Prince was a member of the New York Yacht Club, he owned the Weetamoe, a J-class yacht. The Weetamoe competed for a berth in the America's Cup, losing in the 1934 trials to the ultimate winner Harold Stirling Vanderbilt and his yacht, Rainbow.

He owned a large number of horses and established numerous riding trails and carriage roads on his Princemere estate in Wenham. Prince was one of the nine founding members of the National Steeplechase Association, created in 1895 to organize competitive steeplechase racing.

In Pau, where he had a villa, he served as the master of foxhounds for the Pau Hunt from 1910 to 1939 and was a generous member of the English Club.

== Personal life ==
In 1884, Prince was married to Abigail Kinsley Norman (1860–1949), a daughter of George H. Norman and Abby Durfee ( Kinsley) Norman of Newport. Together, they had two sons:

- Frederick Henry Prince Jr. (1885–1962), who married Elizabeth Harding, a daughter of William P. G. Harding, in 1917. They divorced and she married Eugene Van Rensselaer Thayer and he married Virginia Lucy ( Mitchell) Higginson, a daughter of Clarence Blair Mitchell and widow of James J. Higginson Jr.
- Norman Prince (1887–1916), who died while flying with the Lafayette Escadrille in World War I.

He died in Biarritz on February 2, 1953.

=== Residences ===
The Princes had a number of significant residences. They had a home in Biarritz, and a villa in Pau, Pyrénées-Atlantiques, France, known as Villa Sainte-Hélène (today the residence of the Préfet des Pyrénées-Atlantiques).

He had a home in Boston, including Princemere, a 994 acre estate at Wenham, Massachusetts he purchased in the 1890s. On the estate, he built a stone mansion in 1911. He also had a home in Aiken, South Carolina.

In 1932, Prince bought Marble House at Newport, Rhode Island from Mrs. Oliver Hazard Perry Belmont (formerly Alva Vanderbilt).
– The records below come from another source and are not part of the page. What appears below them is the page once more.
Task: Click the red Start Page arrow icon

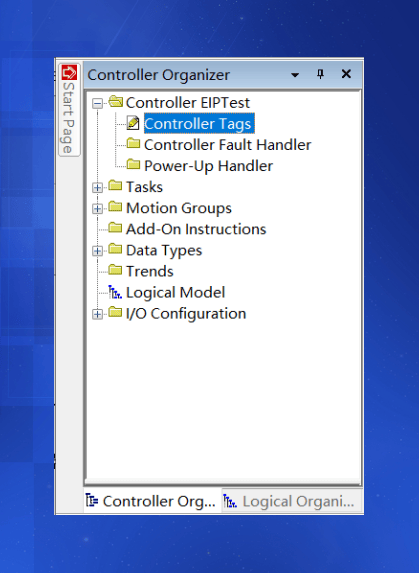Action: (69, 72)
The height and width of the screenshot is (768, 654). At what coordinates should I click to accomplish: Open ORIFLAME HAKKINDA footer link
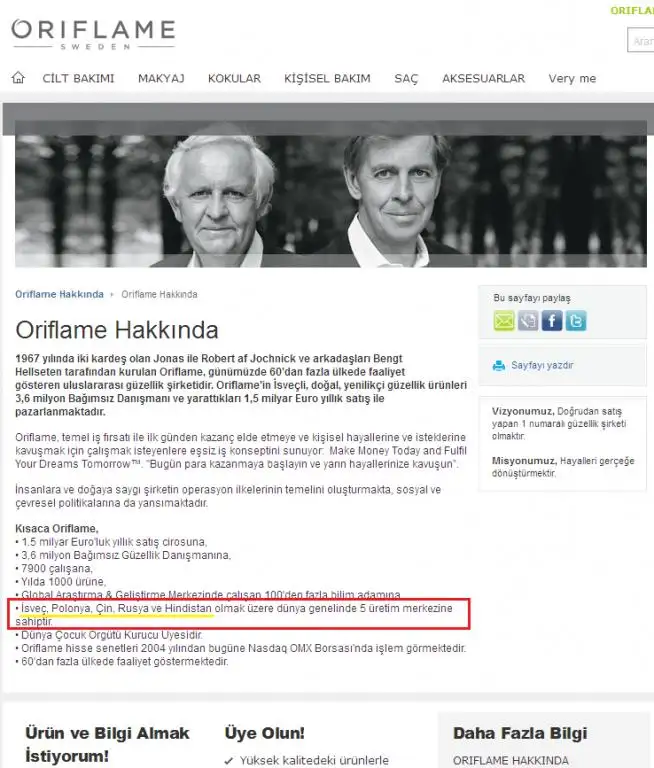(510, 760)

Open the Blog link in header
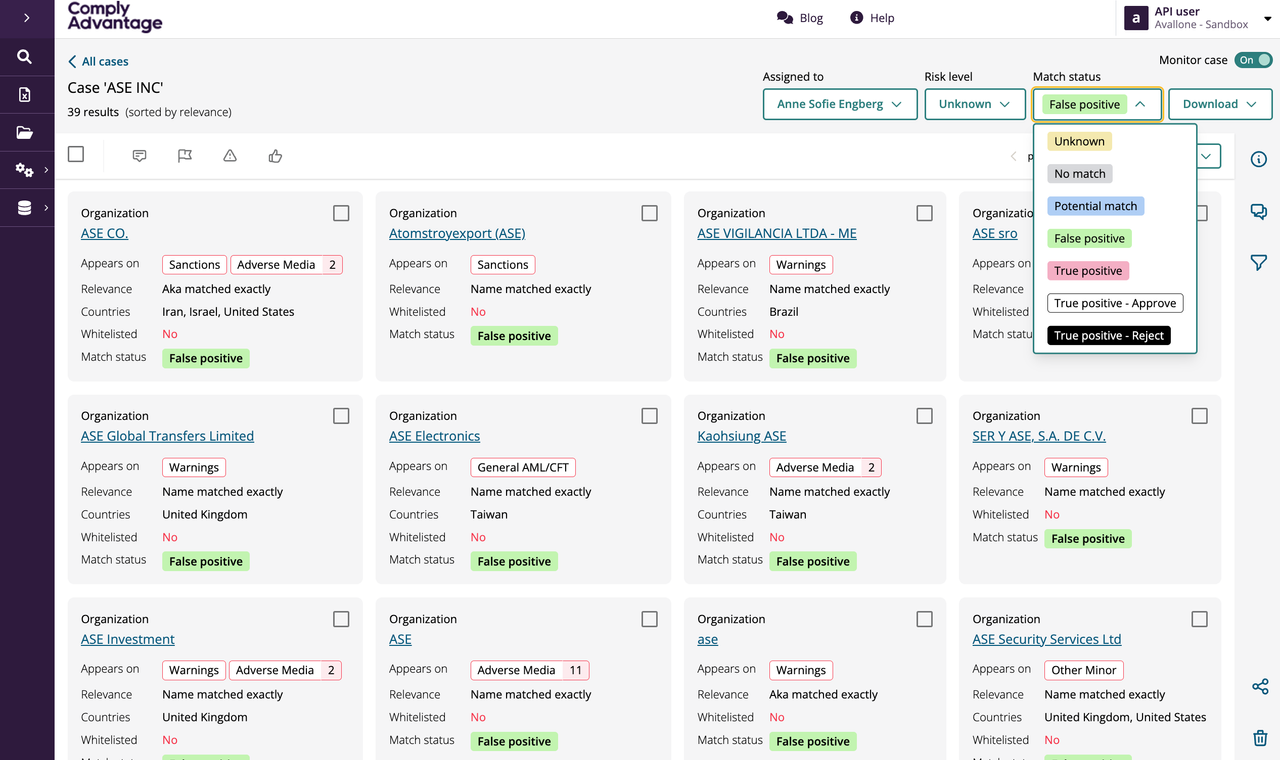coord(800,18)
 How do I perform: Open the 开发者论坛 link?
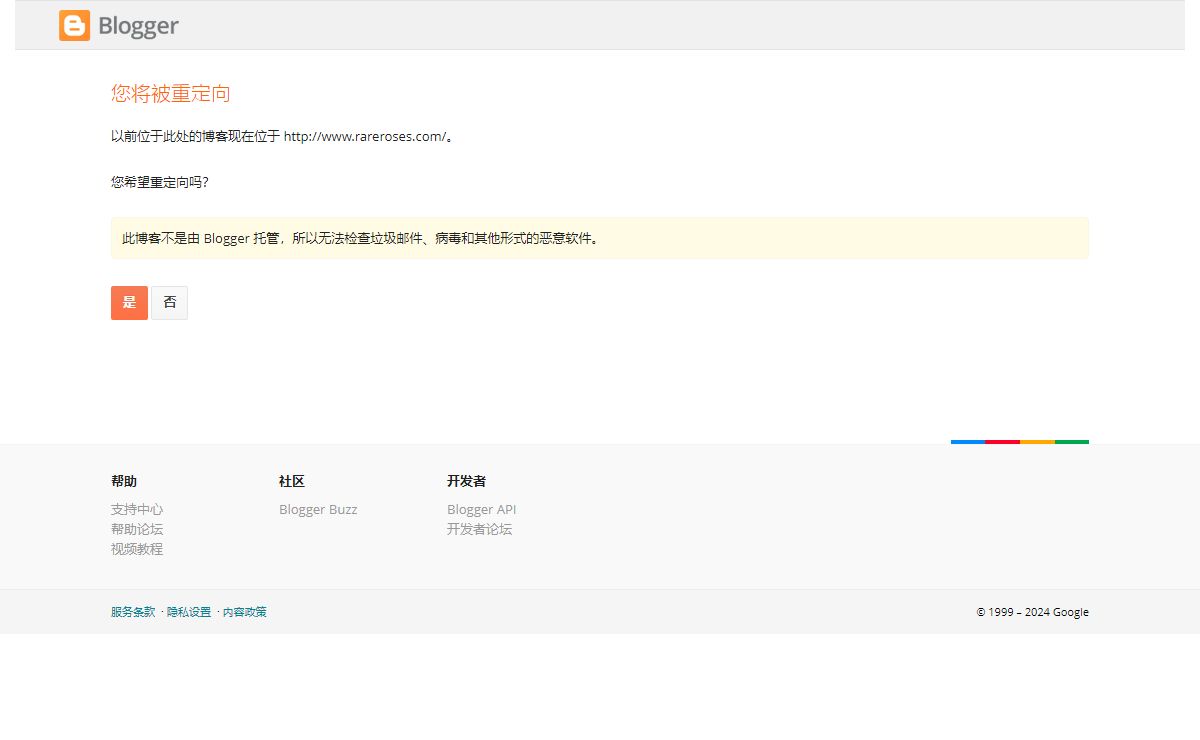coord(479,529)
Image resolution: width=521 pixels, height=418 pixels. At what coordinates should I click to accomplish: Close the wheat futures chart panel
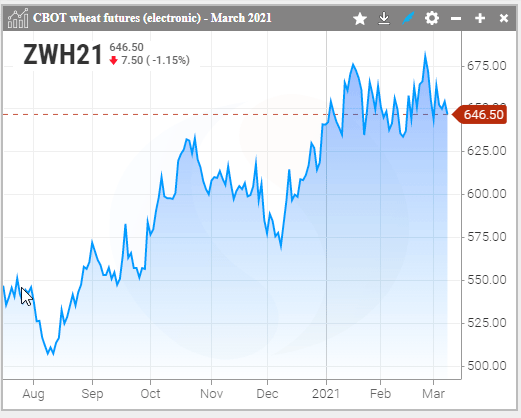pyautogui.click(x=504, y=18)
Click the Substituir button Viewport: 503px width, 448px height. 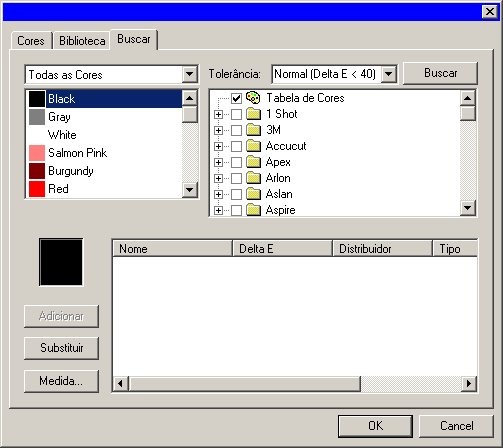point(61,348)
They had previously rented Crossways, the former Stuyvesant Fish estate that was then owned by Mrs. Morris de Peyster.

=== Legacy ===
In 1947, Frederick H. Prince and his wife established the Prince Charitable Trusts, that was a benefactor to various philanthropic endeavors in the city of Chicago, Washington, D.C., and the state of Rhode Island.

Following his death, Gordon College relocated to the Princemere estate in 1955. Today, his former home is known as Frost Hall and houses many of the college's faculty and administrative offices, as well as the Admissions Department.